Prices, and Production: Lecture III, Part I

Published Wed, Jun 10 2009 4:56 PM | laminustacitus

At this point it is necessary to introduce a distinction between producers' goods that can be used in many, if not all, stages of production, and those that can be used in one, at most a few, stages of production. To the first class belong almost all original means of production, and implements that are not specific as to their use, Hayek gives knives, and tongs as examples for this. To the second belong most specialized machinery, complete manufacturing establishments, and the types of semi-manufactured goods that would become finished goods only by passing through a few more stages of production. Using von Wieser's terminology, the former are producers' goods of a specific character, or specific goods, and the latter are producers' goods of a more general applicability, or nonspecific goods. Though the categorization is not absolute, we should always be in a position to whether a good is more, or less specific relatively to other goods.

It is obvious that producers' goods of the same kind cannot bring in different returns, or obtain different prices for a long duration of time. On the other hand, it is similarly obvious that the only method by which to shift producers' good between stages of production happens to be temporary differences between prices offered in those varying stages.
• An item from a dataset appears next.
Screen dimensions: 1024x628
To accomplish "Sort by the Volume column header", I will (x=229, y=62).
When such a difference occurs between the relative attractiveness occurs, the goods in question will be transferred to the more appealing stage until, by the law of diminishing returns, the difference is erased. Neglecting the possibility of changes in technical knowledge, the apparent cause for a change in the return obtained from a producers' good of a certain kind used in different stages of production must be a change in the price of that good in the stage of production in question. Our question now is: “(W)hat brings about variations of the relative price of such products.” Though it may seem strange that the prices of the successive stages of the same product would fluctuate since they both depend upon the price of the final product, of the consumer good. But, looking back on the last lecture, the possibility for a shift in respect to the proportion of consumers' goods demanded, and producers' goods demand, and the consequent changes in the structure of production resulting from a change in the relation between the quantity of original means of production utilized, and the final output of consumers' goods presents us with an easy answer to the prior.
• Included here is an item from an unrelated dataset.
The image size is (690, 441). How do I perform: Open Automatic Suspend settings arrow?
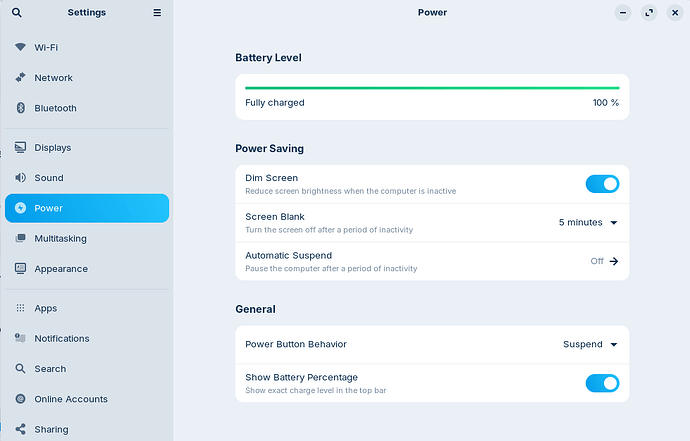[614, 261]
Hitherto, Hayek has not mentioned the price margin that results from these relative fluctuations of the prices of the products of successive states because he has paid no attention to interest by treating it as a payment for a definitely given factor of production, just like wages, or rent. In equilibrium, the price margins are completely absorbed by interest; hence, Hayek's assumption concealed that the total amount of money received for the product of any stage will exceed the amount paid out for any goods, or services utilized there. Investigating this though, will bring us too far into the general theory of interest, even for the book itself; ergo, we must be content with Hayek's insistence that: “other things remaining the same- these margins must grow smaller as the roundabout processes of production increase in length, and vice versa.” Nevertheless, the fact that in equilibrium the price margins, and amount paid in interest coincide does not allow us to take for granted that the same holds in a transitory period; in fact, the relation between these two magnitudes will consist one of the main objects of our further inquiry.

The interrelation between the two suggests two possible methods to solving our problem, for which I will quote Hayek at length:

either we may start from the changes in the relative magnitude of the demand for consumers' goods and the demand for producers' goods, and examine the effects on the prices of individual goods and the rate of interest; or we may start from the changes in the rate of interest as an immediate effect of the change in the price system which are necessary to establish a new equilibrium between price margins and the rate of interest.

Since the first follows naturally from the first lecture, Hayek takes that approach.